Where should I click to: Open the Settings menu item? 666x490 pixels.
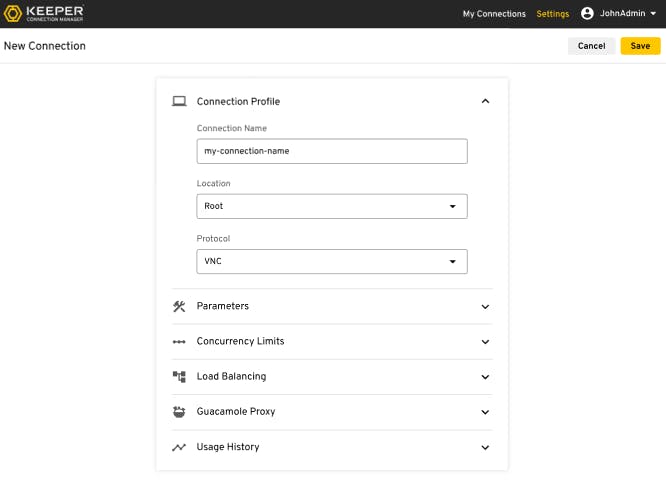coord(553,14)
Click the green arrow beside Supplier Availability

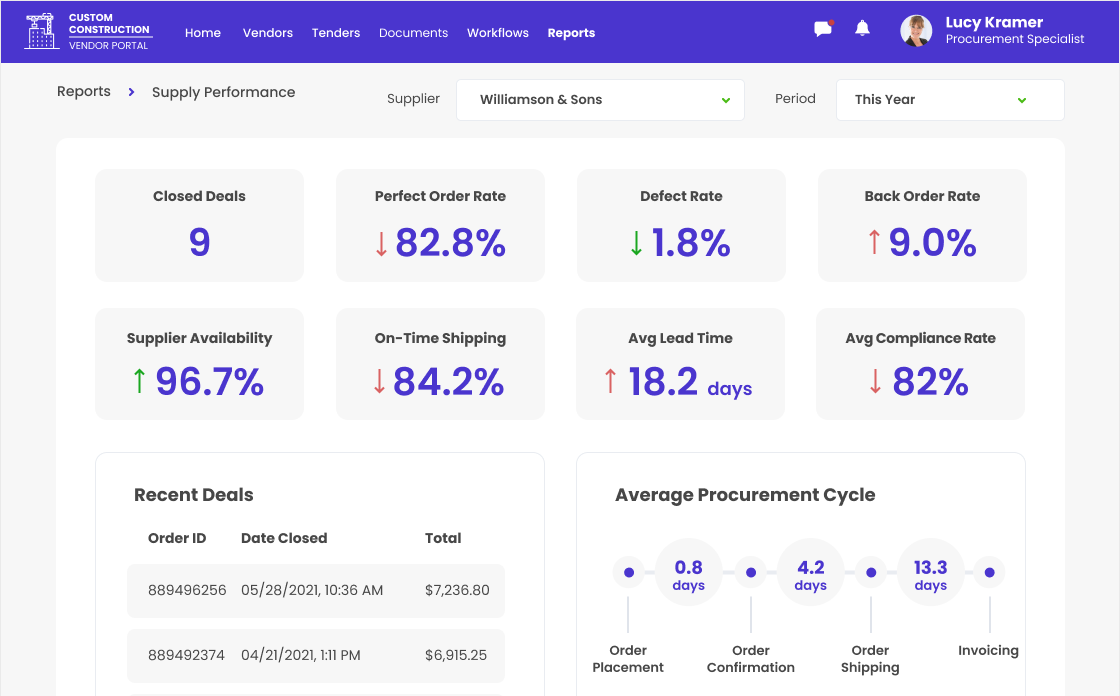pyautogui.click(x=139, y=381)
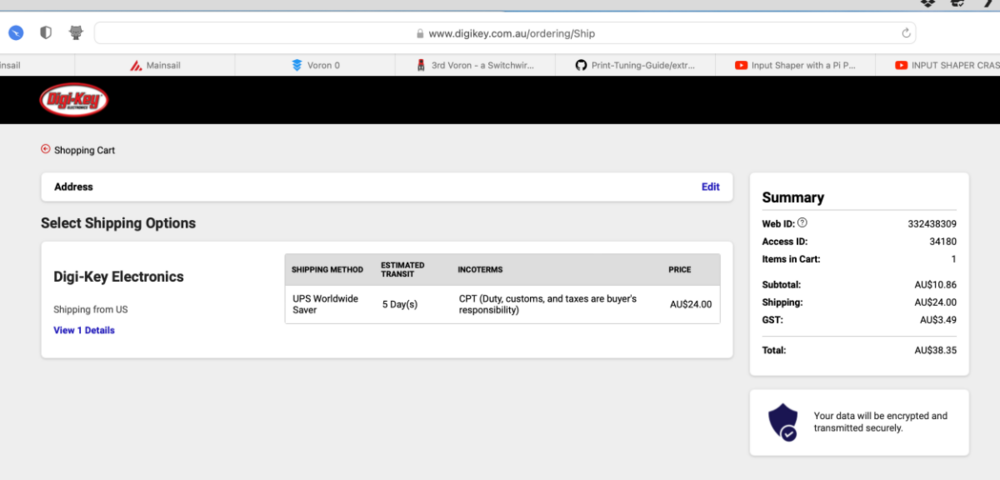This screenshot has height=480, width=1000.
Task: Expand View 1 Details link
Action: pyautogui.click(x=84, y=330)
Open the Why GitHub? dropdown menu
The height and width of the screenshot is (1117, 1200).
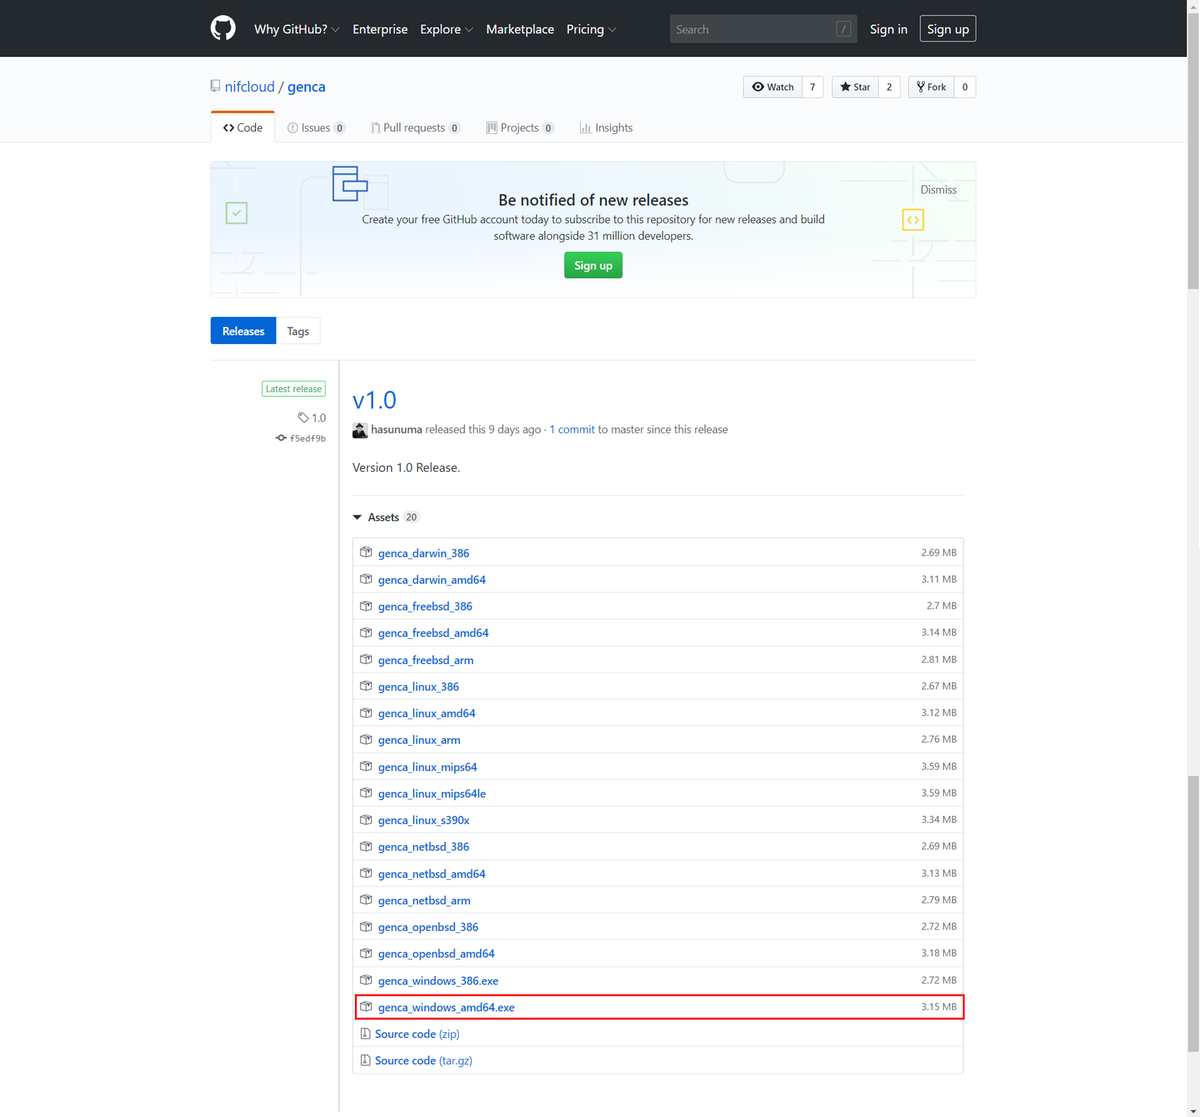pyautogui.click(x=296, y=29)
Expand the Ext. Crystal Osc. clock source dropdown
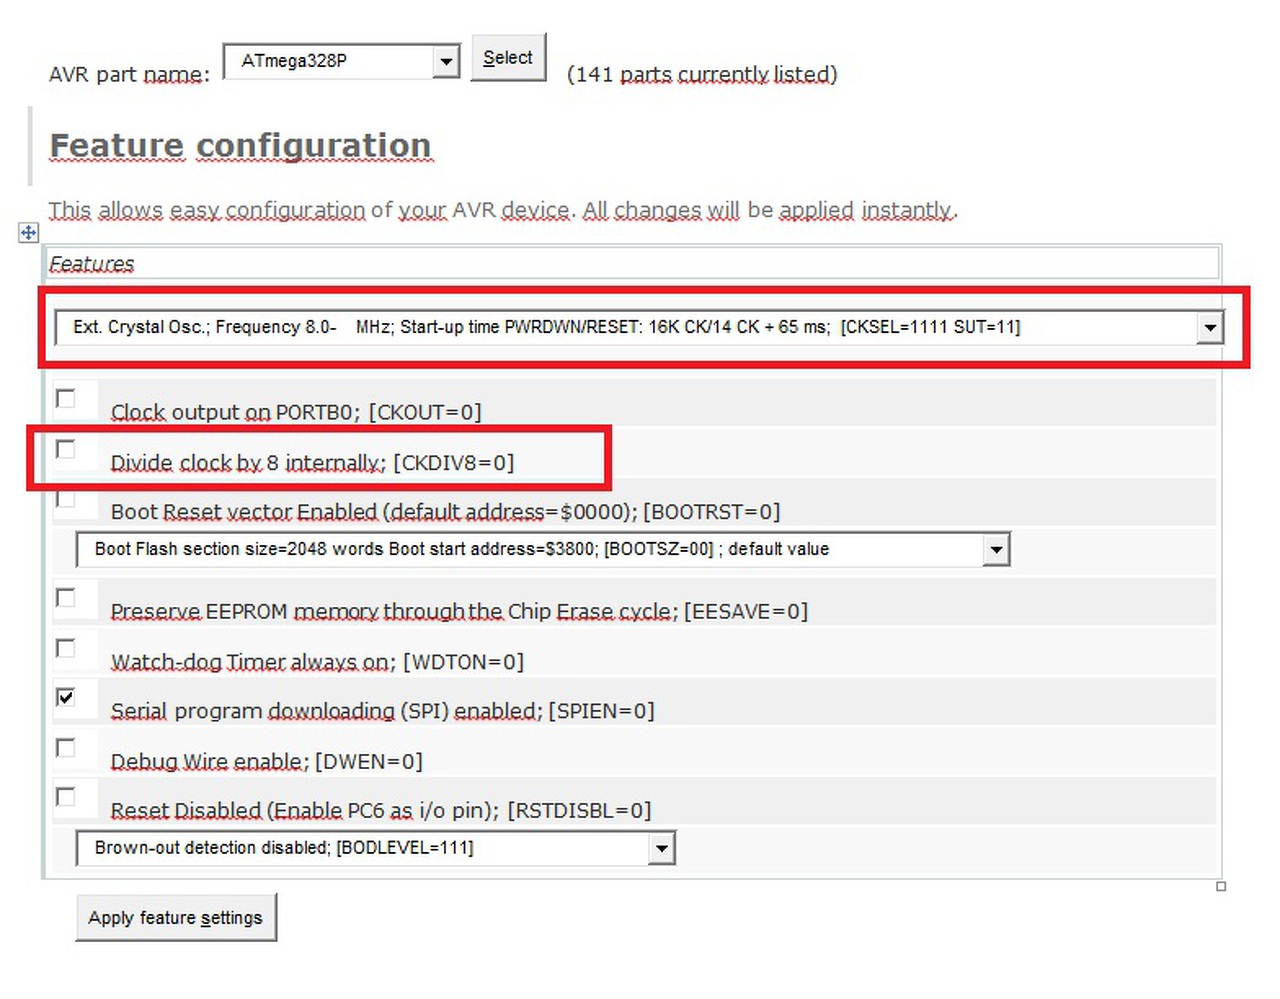Viewport: 1280px width, 999px height. coord(1210,328)
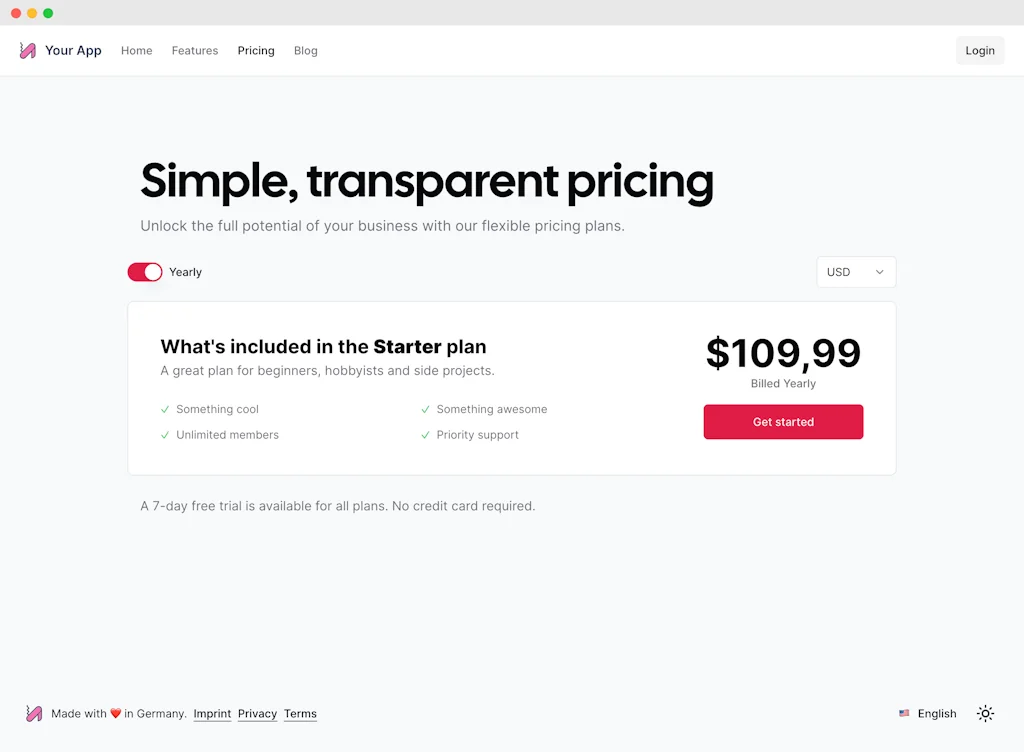Click the footer logo icon
This screenshot has height=752, width=1024.
tap(33, 713)
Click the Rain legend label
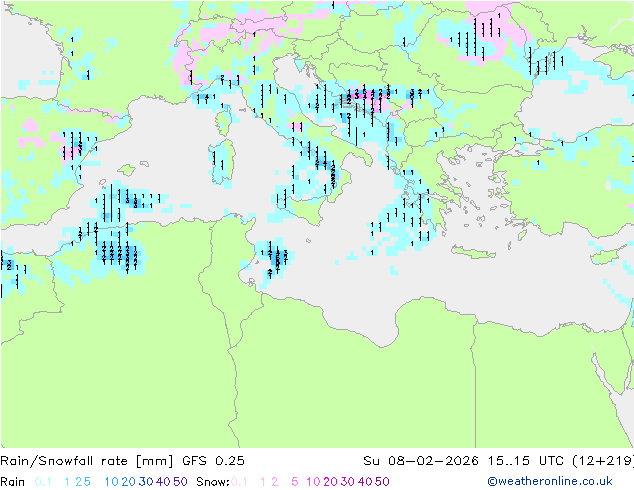 click(14, 481)
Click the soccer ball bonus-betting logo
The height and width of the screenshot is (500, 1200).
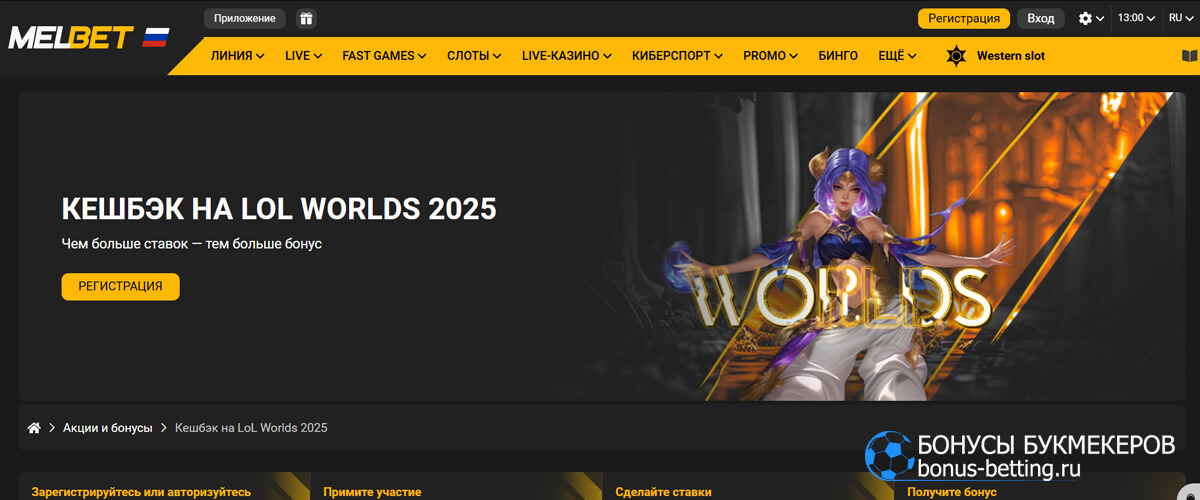click(888, 457)
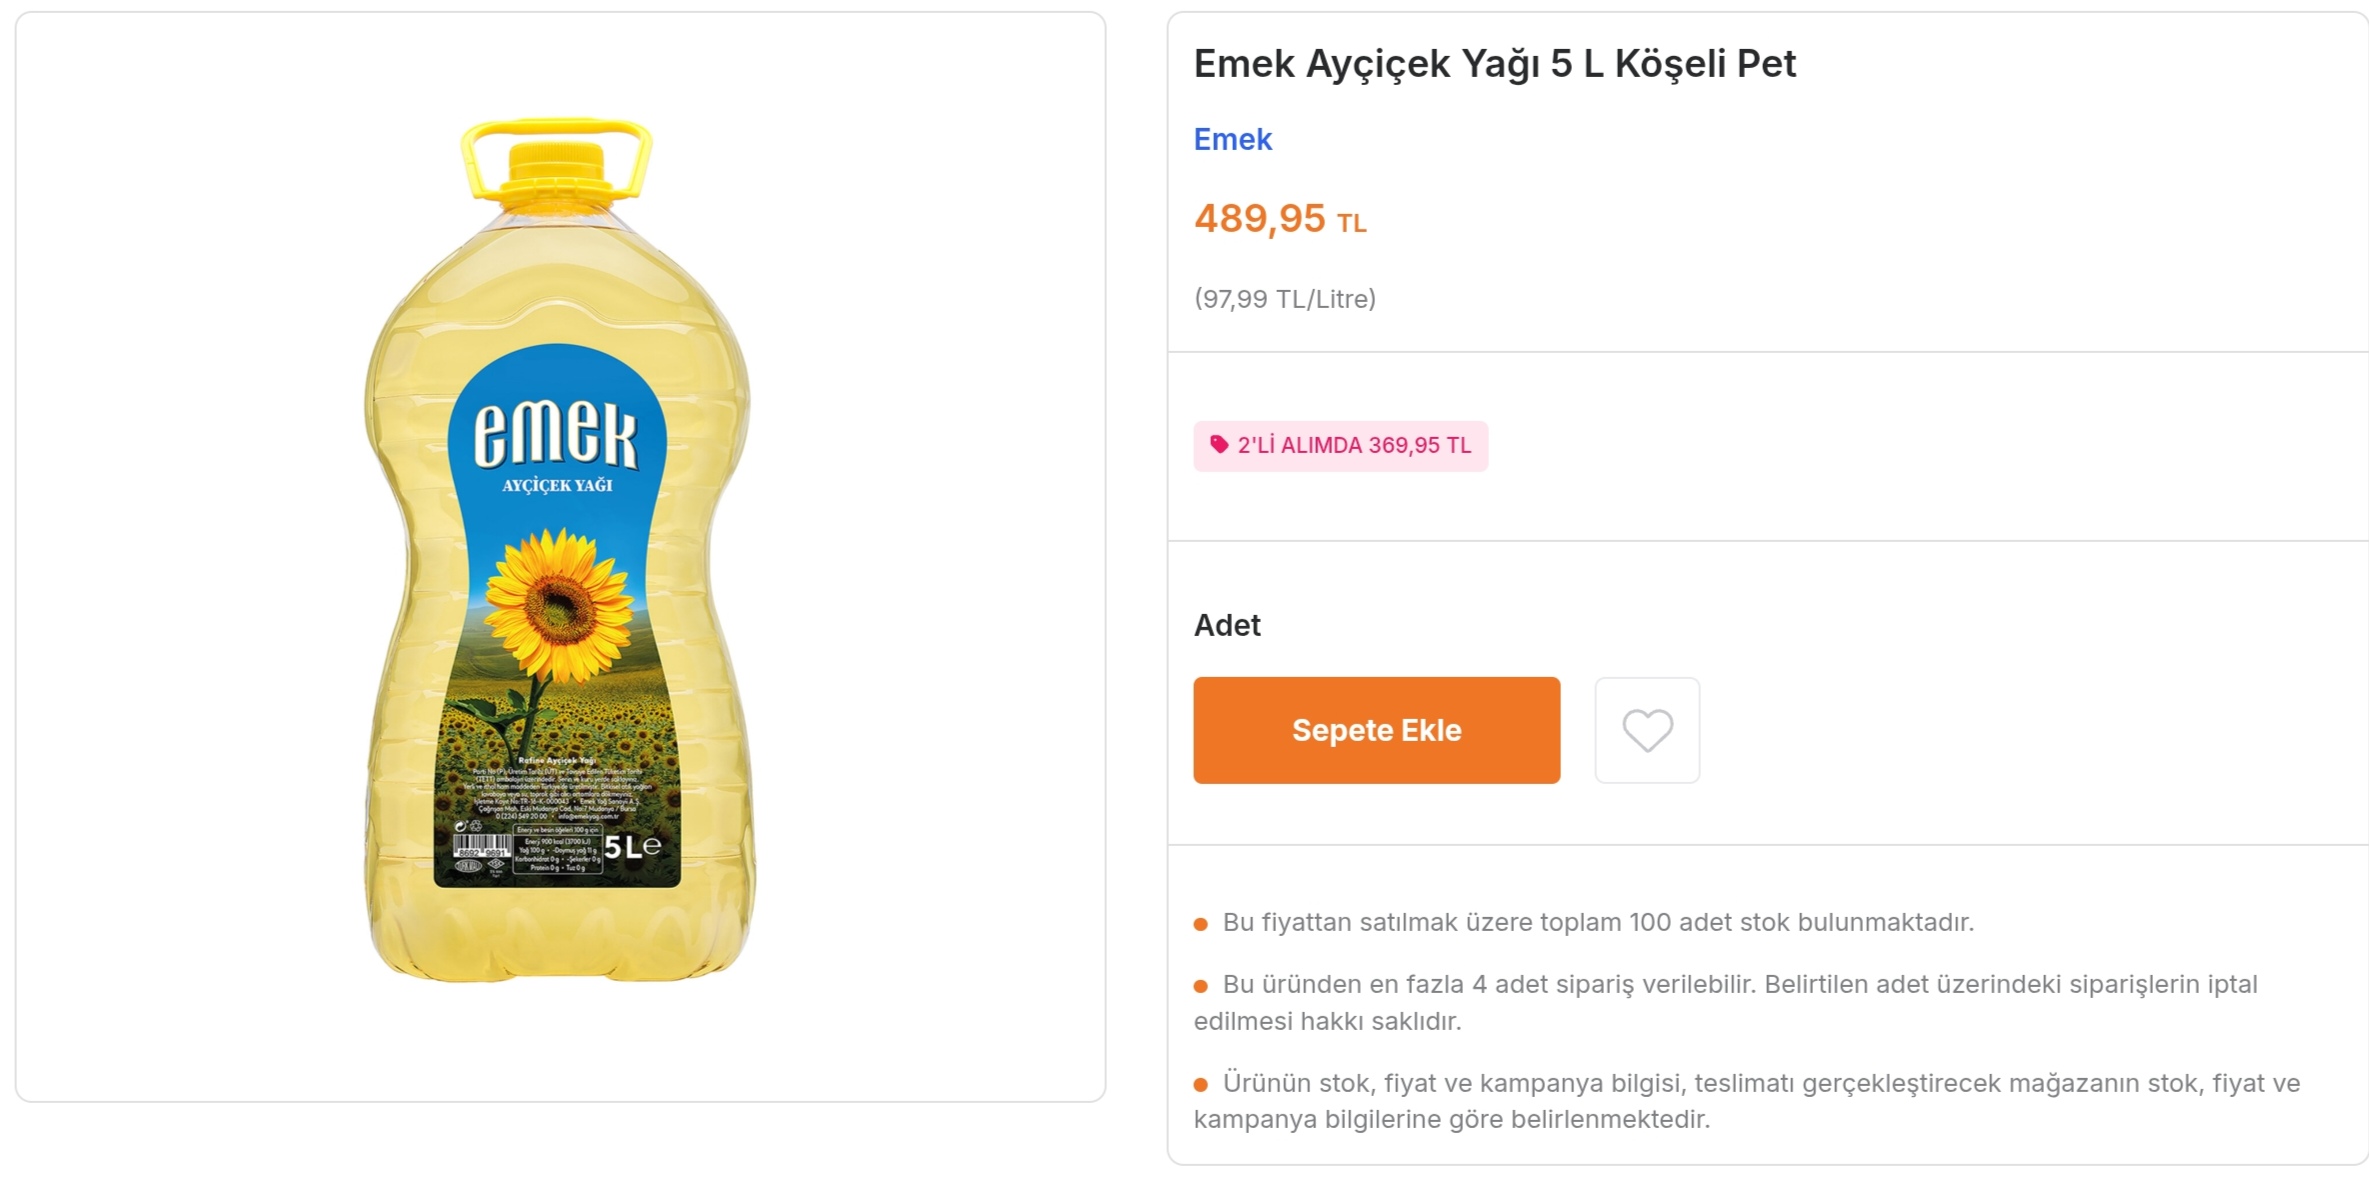Click the orange bullet before stock notice
Image resolution: width=2369 pixels, height=1183 pixels.
1201,924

— Exercise directions —
Please reproduce only the lines from the one holding "Click the Rain legend label" through the final line of the listing above, both included, with each picture left out.

— Finished exercise —
Click the Rain legend label
 click(14, 481)
Click the soccer ball bonus-betting logo
The height and width of the screenshot is (500, 1200).
click(888, 457)
Click the orange bullet before stock notice
Image resolution: width=2369 pixels, height=1183 pixels.
1201,924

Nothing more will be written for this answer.